These four should be constants.  Please make them #defines and add
assertions that they have the expected values (in a separate patch).

> +
> +    Node *phys_map_nodes;
> +    unsigned phys_map_nodes_nb;
> +    unsigned phys_map_nodes_nb_alloc;
> +};
> +static PhysPageTable *cur_pgtbl;
> +static PhysPageTable *next_pgtbl;

You shouldn't need cur_pgtbl.  Instead, each AddressSpaceDispatch should
have a pointer to its own cur_pgtbl.  In the commit hook you can then
take a lock, unref the old table, assign cur_pgtbl = next_pgtbl and ref
the new one.

The lock must also be taken in address_space_translate, together with a
relatively expensive ref/unref pair (two atomic operations).  We
probably need real RCU so that we can skip the ref/unref.

>  
>  #define PHYS_MAP_NODE_NIL (((uint16_t)~0) >> 1)
>  
> @@ -111,13 +122,13 @@ static MemoryRegion io_mem_watch;
>  
>  static void phys_map_node_reserve(unsigned nodes)

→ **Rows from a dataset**
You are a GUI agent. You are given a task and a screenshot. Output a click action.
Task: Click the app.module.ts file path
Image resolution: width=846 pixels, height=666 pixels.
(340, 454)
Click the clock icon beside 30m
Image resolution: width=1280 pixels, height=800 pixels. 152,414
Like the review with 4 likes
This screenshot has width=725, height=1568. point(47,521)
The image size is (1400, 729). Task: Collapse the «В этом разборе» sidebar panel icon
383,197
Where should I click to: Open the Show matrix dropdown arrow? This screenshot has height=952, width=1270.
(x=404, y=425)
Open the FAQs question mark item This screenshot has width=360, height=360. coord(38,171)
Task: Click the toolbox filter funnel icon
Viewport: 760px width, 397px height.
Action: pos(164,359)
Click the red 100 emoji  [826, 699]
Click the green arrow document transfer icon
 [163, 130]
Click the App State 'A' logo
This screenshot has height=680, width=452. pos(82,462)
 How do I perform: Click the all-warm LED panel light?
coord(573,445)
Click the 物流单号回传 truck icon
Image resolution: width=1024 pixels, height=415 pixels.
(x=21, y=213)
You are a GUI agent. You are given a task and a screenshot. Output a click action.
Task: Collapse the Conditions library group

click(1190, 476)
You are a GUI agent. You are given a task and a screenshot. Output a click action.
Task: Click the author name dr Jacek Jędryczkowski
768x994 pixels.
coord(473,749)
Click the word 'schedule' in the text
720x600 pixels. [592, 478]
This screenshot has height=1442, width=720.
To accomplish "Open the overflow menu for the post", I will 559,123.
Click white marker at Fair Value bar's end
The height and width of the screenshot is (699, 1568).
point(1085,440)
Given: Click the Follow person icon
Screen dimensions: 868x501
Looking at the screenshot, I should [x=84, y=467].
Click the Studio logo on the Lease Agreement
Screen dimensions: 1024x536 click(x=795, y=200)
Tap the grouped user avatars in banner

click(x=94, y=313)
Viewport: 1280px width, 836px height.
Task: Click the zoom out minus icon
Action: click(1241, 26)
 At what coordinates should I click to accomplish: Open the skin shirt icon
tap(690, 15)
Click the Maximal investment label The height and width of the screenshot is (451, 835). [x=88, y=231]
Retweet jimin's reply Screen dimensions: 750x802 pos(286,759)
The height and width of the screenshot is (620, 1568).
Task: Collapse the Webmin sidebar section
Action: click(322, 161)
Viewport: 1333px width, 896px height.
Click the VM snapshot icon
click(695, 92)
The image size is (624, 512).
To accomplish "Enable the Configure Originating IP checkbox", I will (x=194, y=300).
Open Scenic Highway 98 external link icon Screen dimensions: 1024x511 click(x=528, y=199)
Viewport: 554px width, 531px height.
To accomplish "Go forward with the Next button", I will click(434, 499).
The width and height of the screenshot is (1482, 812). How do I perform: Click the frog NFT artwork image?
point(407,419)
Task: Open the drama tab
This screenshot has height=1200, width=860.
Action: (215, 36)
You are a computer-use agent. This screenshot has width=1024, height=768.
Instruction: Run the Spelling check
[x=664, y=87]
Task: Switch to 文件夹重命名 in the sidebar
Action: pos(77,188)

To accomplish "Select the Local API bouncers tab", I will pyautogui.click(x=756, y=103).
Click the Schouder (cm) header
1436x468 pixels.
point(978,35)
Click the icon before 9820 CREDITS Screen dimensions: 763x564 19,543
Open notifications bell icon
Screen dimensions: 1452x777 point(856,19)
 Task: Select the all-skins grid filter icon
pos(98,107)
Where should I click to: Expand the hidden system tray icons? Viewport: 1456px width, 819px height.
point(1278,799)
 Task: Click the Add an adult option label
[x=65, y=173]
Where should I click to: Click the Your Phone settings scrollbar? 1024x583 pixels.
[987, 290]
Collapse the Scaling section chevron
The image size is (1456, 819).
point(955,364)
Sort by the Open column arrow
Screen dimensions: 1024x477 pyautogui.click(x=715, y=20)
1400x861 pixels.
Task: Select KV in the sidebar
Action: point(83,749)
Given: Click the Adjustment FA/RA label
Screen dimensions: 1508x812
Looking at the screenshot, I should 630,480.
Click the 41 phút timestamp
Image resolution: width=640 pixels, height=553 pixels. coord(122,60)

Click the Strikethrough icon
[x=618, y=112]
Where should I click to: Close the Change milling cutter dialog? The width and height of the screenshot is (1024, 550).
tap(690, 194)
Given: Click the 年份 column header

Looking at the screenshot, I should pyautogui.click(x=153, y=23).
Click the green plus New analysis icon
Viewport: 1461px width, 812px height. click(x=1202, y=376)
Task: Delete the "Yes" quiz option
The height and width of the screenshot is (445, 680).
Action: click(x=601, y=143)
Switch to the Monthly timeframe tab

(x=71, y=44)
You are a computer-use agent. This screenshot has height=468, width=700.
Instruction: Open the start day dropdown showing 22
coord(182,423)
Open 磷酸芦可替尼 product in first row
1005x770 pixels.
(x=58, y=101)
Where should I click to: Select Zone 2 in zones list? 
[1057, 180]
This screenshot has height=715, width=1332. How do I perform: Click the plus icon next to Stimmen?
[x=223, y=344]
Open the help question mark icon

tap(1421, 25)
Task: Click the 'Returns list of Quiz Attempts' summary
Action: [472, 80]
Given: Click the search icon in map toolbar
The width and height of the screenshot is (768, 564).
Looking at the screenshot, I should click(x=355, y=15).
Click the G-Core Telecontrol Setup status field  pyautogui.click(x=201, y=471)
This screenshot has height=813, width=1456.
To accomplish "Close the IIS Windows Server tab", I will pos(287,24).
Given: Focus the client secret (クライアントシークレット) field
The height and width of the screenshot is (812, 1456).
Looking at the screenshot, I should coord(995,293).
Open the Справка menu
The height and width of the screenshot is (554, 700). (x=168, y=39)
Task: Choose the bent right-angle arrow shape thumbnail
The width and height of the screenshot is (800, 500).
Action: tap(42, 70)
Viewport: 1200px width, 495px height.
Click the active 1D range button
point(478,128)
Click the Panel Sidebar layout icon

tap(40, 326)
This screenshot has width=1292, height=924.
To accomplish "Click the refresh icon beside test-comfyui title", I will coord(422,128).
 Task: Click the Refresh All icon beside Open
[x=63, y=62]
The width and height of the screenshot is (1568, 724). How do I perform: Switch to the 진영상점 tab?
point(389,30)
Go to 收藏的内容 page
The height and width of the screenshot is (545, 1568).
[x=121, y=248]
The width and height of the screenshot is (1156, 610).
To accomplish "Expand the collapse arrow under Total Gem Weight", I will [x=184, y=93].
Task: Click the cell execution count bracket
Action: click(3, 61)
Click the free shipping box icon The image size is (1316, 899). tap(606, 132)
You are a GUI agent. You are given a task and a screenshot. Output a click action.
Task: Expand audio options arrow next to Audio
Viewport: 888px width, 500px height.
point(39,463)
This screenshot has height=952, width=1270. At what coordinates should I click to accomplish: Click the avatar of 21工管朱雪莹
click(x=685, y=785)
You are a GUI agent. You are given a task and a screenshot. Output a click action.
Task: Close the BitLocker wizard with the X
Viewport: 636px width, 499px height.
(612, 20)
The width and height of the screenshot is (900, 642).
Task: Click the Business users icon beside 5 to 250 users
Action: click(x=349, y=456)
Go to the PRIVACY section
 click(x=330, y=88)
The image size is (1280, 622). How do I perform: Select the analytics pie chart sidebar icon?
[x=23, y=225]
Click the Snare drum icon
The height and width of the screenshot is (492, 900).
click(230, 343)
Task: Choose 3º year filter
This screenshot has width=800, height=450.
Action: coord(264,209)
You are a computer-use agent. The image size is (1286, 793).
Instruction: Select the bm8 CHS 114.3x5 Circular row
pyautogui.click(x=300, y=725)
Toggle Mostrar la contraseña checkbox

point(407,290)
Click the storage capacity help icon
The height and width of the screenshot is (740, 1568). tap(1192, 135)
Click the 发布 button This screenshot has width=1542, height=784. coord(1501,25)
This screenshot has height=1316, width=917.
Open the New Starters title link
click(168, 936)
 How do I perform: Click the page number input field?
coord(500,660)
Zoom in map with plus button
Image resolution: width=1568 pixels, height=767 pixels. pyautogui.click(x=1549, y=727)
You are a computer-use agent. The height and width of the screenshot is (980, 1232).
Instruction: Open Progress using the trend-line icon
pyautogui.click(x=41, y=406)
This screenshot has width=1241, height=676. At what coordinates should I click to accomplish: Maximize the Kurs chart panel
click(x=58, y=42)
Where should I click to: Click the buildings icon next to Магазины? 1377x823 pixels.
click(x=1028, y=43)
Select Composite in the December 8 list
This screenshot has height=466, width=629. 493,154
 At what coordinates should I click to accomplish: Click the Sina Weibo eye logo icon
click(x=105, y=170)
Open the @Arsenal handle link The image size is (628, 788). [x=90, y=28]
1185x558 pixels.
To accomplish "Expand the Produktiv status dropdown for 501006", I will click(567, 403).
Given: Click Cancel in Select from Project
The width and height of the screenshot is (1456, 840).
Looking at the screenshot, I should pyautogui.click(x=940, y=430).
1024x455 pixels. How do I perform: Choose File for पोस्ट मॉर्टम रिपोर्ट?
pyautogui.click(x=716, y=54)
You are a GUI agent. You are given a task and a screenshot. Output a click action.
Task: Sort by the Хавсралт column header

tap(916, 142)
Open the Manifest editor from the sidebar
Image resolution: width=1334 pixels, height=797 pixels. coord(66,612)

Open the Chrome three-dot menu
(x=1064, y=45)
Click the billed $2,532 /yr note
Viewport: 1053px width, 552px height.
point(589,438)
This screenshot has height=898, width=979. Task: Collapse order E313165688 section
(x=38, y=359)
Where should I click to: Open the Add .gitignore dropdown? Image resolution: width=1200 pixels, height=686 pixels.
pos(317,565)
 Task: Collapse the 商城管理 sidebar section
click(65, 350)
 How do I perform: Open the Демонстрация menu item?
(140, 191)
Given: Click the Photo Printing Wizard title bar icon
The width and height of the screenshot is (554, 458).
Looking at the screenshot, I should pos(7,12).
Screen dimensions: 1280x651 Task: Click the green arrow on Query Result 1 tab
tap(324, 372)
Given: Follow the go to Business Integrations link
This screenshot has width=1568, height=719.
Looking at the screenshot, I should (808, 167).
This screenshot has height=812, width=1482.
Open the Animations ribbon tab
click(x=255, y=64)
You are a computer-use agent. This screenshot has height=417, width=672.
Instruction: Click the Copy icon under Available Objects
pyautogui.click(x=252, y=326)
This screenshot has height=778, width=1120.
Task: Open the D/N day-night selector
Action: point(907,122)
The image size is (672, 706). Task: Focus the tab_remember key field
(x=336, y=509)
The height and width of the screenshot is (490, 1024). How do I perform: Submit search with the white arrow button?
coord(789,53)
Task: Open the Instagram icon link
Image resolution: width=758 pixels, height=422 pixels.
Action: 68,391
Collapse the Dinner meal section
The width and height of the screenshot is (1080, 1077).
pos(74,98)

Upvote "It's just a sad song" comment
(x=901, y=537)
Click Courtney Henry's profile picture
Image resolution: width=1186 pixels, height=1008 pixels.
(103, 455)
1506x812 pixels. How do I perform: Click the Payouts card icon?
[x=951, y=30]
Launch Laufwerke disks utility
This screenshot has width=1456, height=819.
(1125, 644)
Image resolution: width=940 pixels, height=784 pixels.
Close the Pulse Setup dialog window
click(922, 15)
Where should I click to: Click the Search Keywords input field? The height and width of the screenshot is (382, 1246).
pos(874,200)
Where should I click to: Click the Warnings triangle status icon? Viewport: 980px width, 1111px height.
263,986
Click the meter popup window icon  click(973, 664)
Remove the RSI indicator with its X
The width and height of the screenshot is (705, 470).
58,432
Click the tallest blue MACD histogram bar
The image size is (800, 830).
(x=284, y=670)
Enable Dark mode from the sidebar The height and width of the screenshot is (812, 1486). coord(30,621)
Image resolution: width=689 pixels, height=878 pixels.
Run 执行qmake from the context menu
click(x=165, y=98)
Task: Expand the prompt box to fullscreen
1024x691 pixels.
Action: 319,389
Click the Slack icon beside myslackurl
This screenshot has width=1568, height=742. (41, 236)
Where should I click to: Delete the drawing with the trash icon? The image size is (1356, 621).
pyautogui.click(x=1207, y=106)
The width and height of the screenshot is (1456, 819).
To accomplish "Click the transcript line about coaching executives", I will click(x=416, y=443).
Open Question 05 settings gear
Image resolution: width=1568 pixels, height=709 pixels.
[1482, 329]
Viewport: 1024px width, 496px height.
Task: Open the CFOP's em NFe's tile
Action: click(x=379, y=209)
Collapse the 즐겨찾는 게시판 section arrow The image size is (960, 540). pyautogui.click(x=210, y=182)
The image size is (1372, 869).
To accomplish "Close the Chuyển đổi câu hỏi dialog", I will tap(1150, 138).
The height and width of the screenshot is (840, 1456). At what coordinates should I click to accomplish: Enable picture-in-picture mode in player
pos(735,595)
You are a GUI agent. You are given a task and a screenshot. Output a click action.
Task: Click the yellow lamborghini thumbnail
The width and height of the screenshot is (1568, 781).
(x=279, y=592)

→ **Written tasks**
A) In the code review, what must be taken in address_space_translate, along with a ref/unref pair?
B) Duplicate a passage of the code review, starting with "You shouldn't need" and going on through "(((uint16_t)~0) >> 1)".
C) Go on with the code review from the point where it stops.

→ **Replies**
A) The lock.

B)
You shouldn't need cur_pgtbl.  Instead, each AddressSpaceDispatch should
have a pointer to its own cur_pgtbl.  In the commit hook you can then
take a lock, unref the old table, assign cur_pgtbl = next_pgtbl and ref
the new one.

The lock must also be taken in address_space_translate, together with a
relatively expensive ref/unref pair (two atomic operations).  We
probably need real RCU so that we can skip the ref/unref.

>  
>  #define PHYS_MAP_NODE_NIL (((uint16_t)~0) >> 1)

C)
>  {
> -    if (phys_map_nodes_nb + nodes > phys_map_nodes_nb_alloc) {
> +    if (next_pgtbl->phys_map_nodes_nb + nodes > next_pgtbl->phys_map_nodes_nb_alloc) {
>          typedef PhysPageEntry Node[L2_SIZE];
> -        phys_map_nodes_nb_alloc = MAX(phys_map_nodes_nb_alloc * 2, 16);
> -        phys_map_nodes_nb_alloc = MAX(phys_map_nodes_nb_alloc,
> -                                      phys_map_nodes_nb + nodes);
> -        phys_map_nodes = g_renew(Node, phys_map_nodes,
> -                                 phys_map_nodes_nb_alloc);
> +        next_pgtbl->phys_map_nodes_nb_alloc = MAX(next_pgtbl->phys_map_nodes_nb_alloc * 2, 16);
> +        next_pgtbl->phys_map_nodes_nb_alloc = MAX(next_pgtbl->phys_map_nodes_nb_alloc,
> +                                      next_pgtbl->phys_map_nodes_nb + nodes);
> +        next_pgtbl->phys_map_nodes = g_renew(Node, next_pgtbl->phys_map_nodes,
> +                                 next_pgtbl->phys_map_nodes_nb_alloc);
>      }
>  }
>  
> @@ -126,22 +137,16 @@ static uint16_t phys_map_node_alloc(void)
>      unsigned i;
>      uint16_t ret;
>  
> -    ret = phys_map_nodes_nb++;
> +    ret = next_pgtbl->phys_map_nodes_nb++;
>      assert(ret != PHYS_MAP_NODE_NIL);
> -    assert(ret != phys_map_nodes_nb_alloc);
> +    assert(ret != next_pgtbl->phys_map_nodes_nb_alloc);
>      for (i = 0; i < L2_SIZE; ++i) {
> -        phys_map_nodes[ret][i].is_leaf = 0;
> -        phys_map_nodes[ret][i].ptr = PHYS_MAP_NODE_NIL;
> +        next_pgtbl->phys_map_nodes[ret][i].is_leaf = 0;
> +        next_pgtbl->phys_map_nodes[ret][i].ptr = PHYS_MAP_NODE_NIL;
>      }
>      return ret;
>  }
>  
> -static void phys_map_nodes_reset(void)
> -{
> -    phys_map_nodes_nb = 0;
> -}
> -
> -
>  static void phys_page_set_level(PhysPageEntry *lp, hwaddr *index,
>                                  hwaddr *nb, uint16_t leaf,
>                                  int level)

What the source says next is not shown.